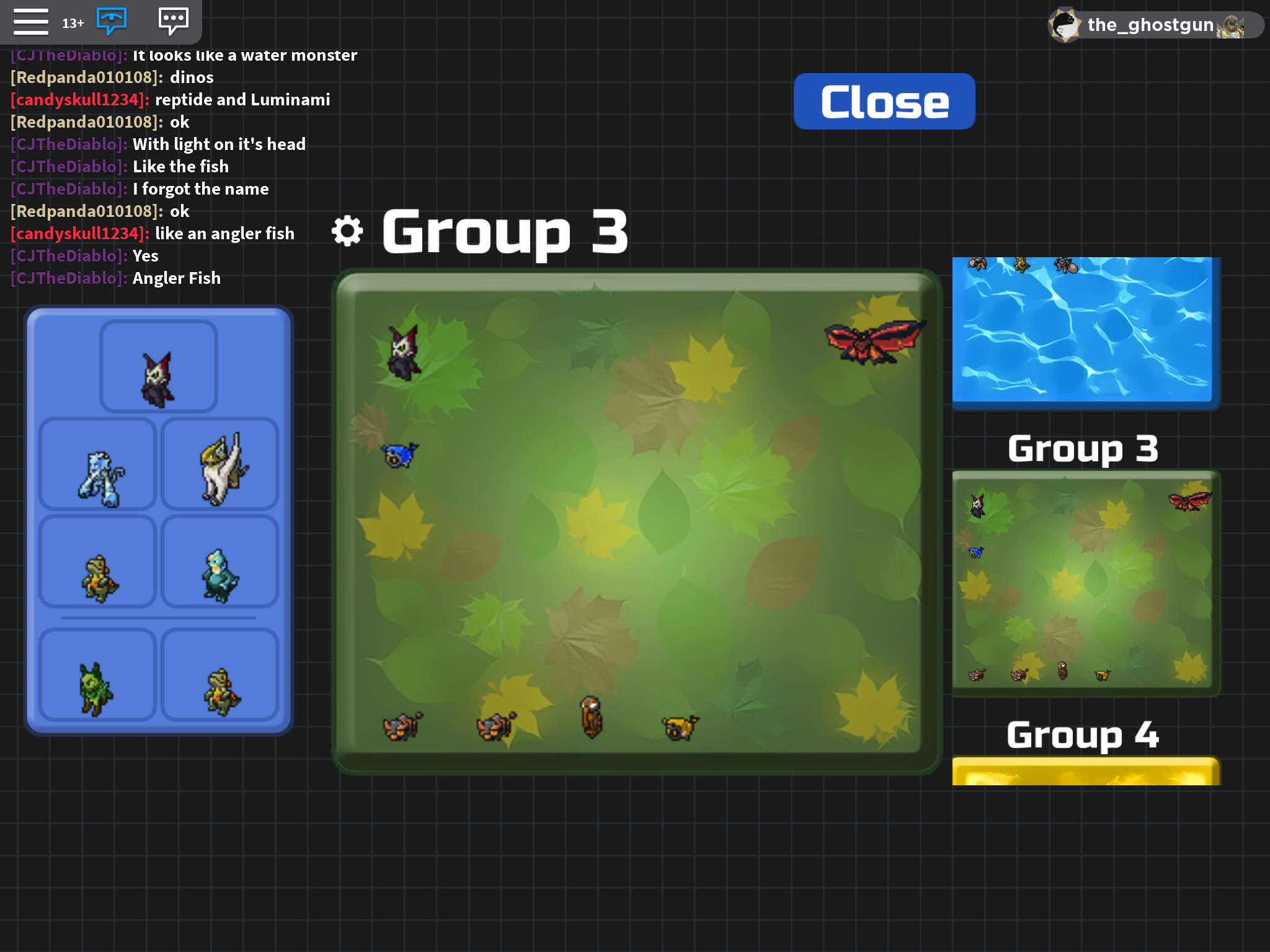Click the Group 4 label text
1270x952 pixels.
tap(1083, 735)
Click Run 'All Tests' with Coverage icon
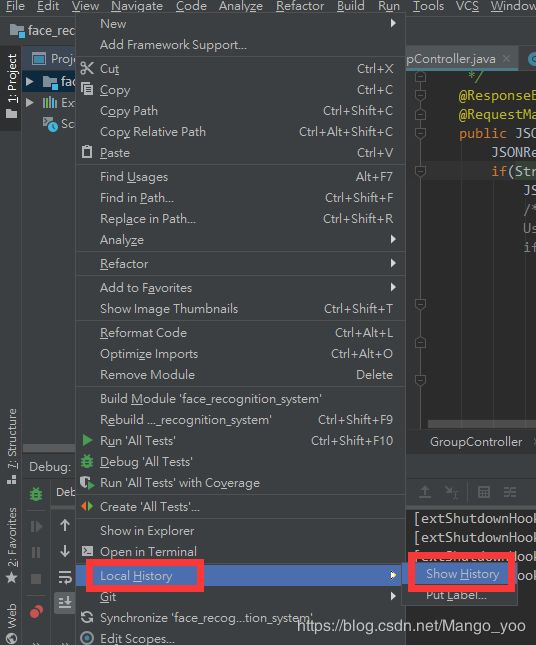Viewport: 536px width, 645px height. point(87,483)

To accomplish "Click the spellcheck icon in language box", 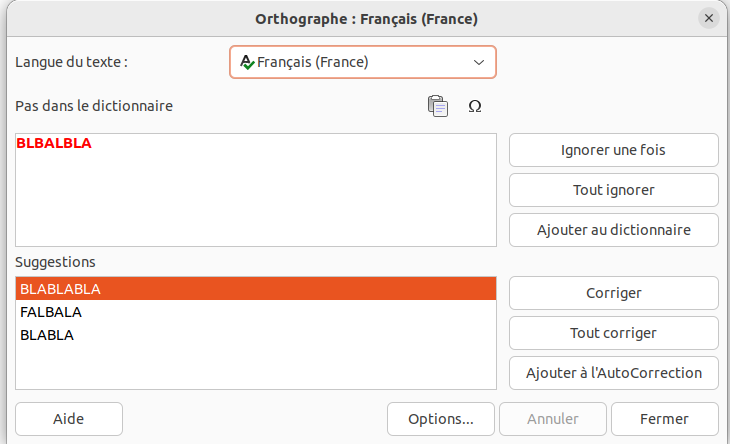I will pyautogui.click(x=247, y=62).
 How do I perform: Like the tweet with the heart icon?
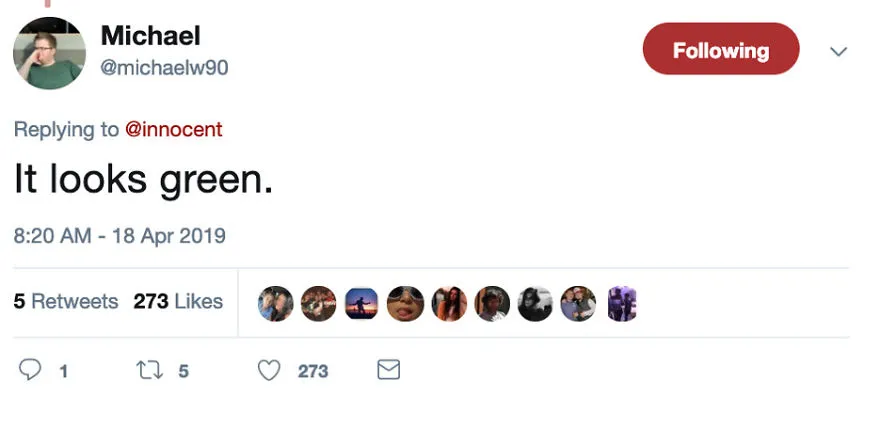coord(269,370)
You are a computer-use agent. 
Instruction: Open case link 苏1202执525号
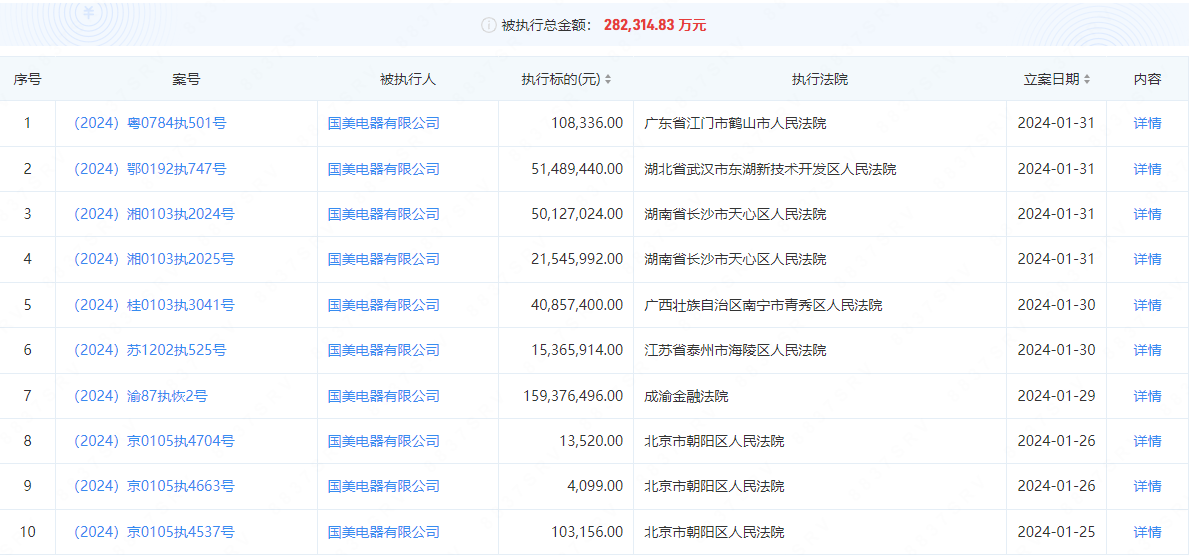click(x=150, y=350)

#####

--- What to work on ---
Copy out, without any pictures, the lines of the records above from the one containing "You are a computer-use agent." through the final line, both ends included.

--- Written reply ---
You are a computer-use agent. 
Instruction: Open case link 苏1202执525号
click(x=150, y=350)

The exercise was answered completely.